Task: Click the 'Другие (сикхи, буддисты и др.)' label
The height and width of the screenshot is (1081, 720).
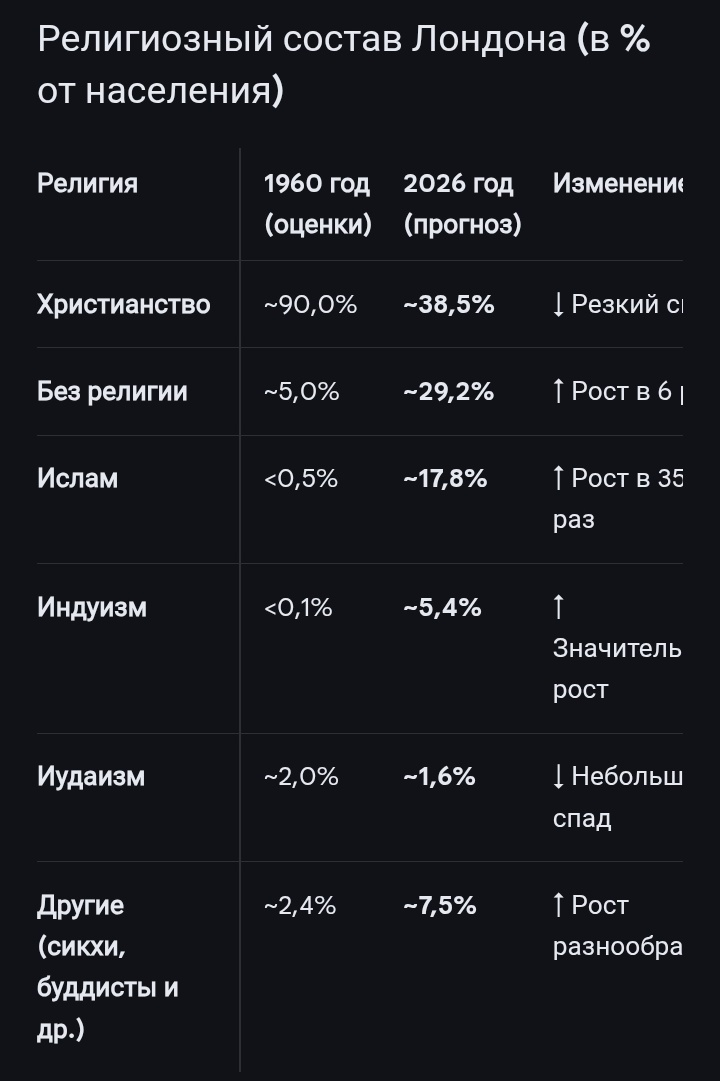Action: pos(108,967)
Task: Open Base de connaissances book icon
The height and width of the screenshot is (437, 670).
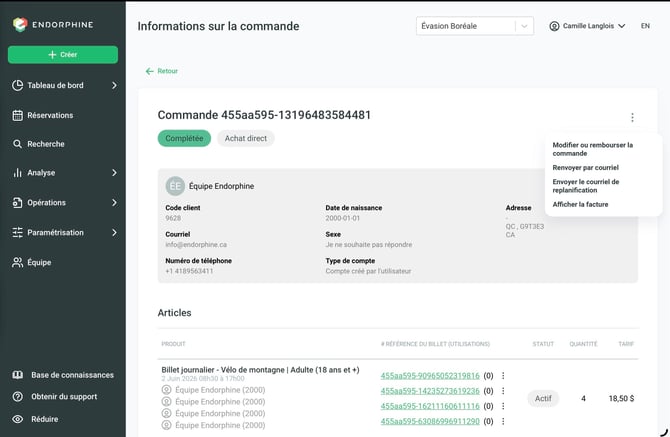Action: [18, 375]
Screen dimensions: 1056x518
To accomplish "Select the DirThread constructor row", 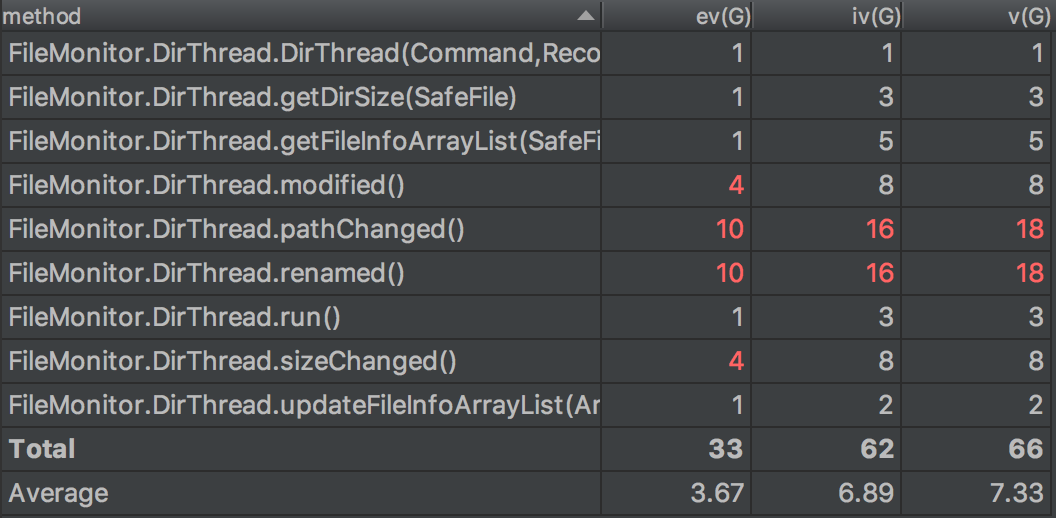I will 303,53.
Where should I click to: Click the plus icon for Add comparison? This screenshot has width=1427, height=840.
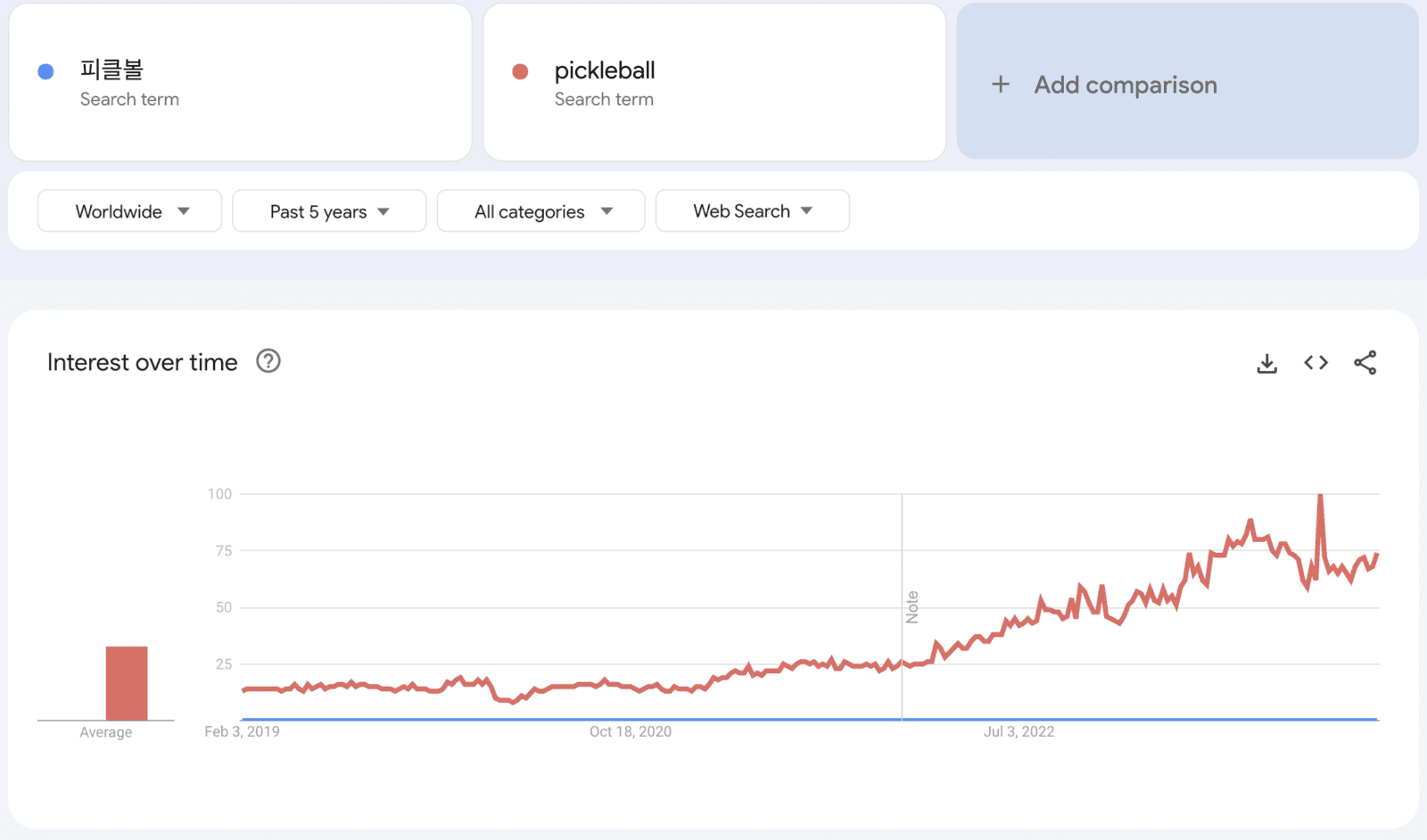coord(1001,85)
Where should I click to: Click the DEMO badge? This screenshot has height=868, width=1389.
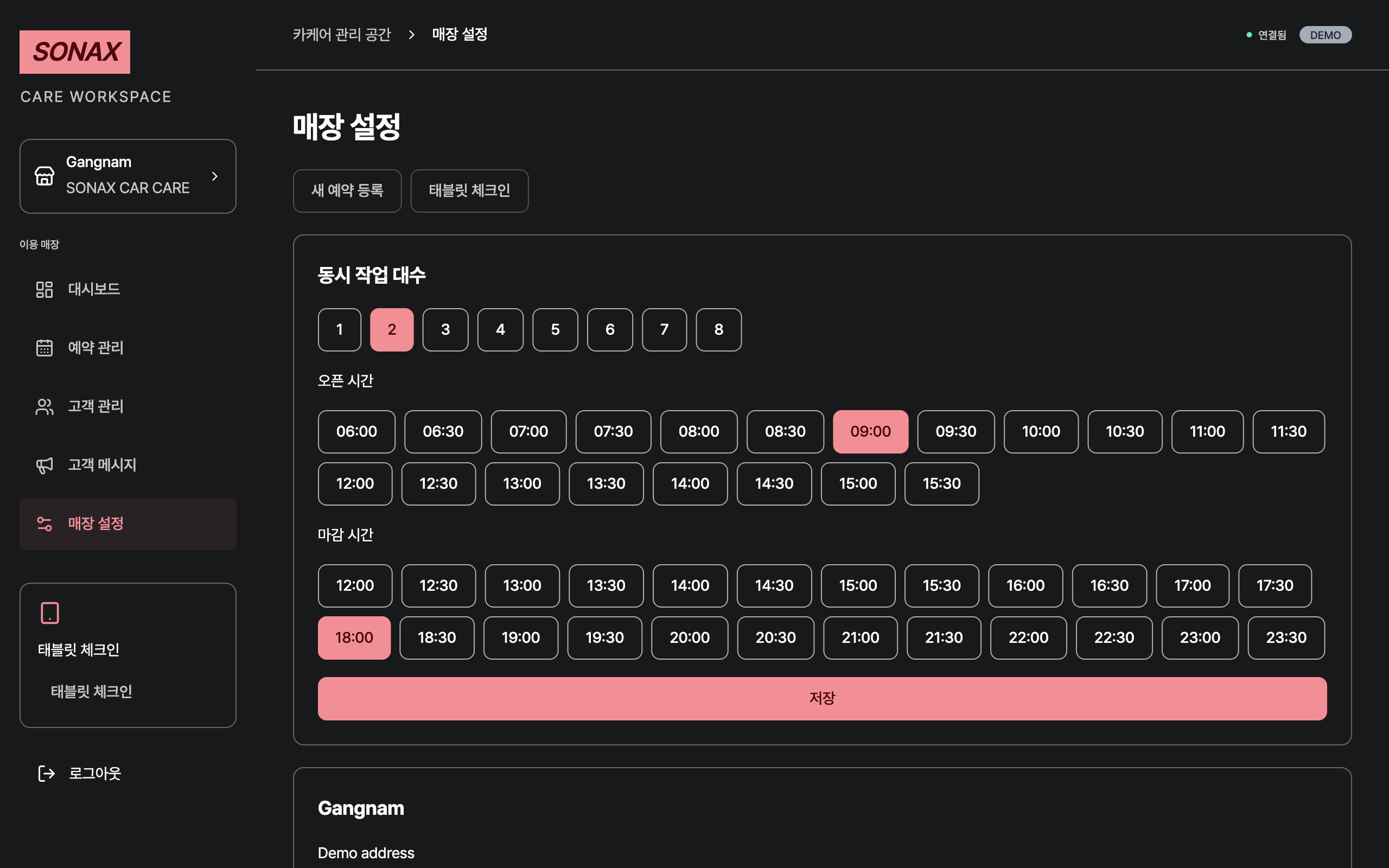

------------

Every line above in which the word "Task" occurs is to be copied.

• REPLY
Task: Click the 'Другие (сикхи, буддисты и др.)' label
Task: Open Base de connaissances book icon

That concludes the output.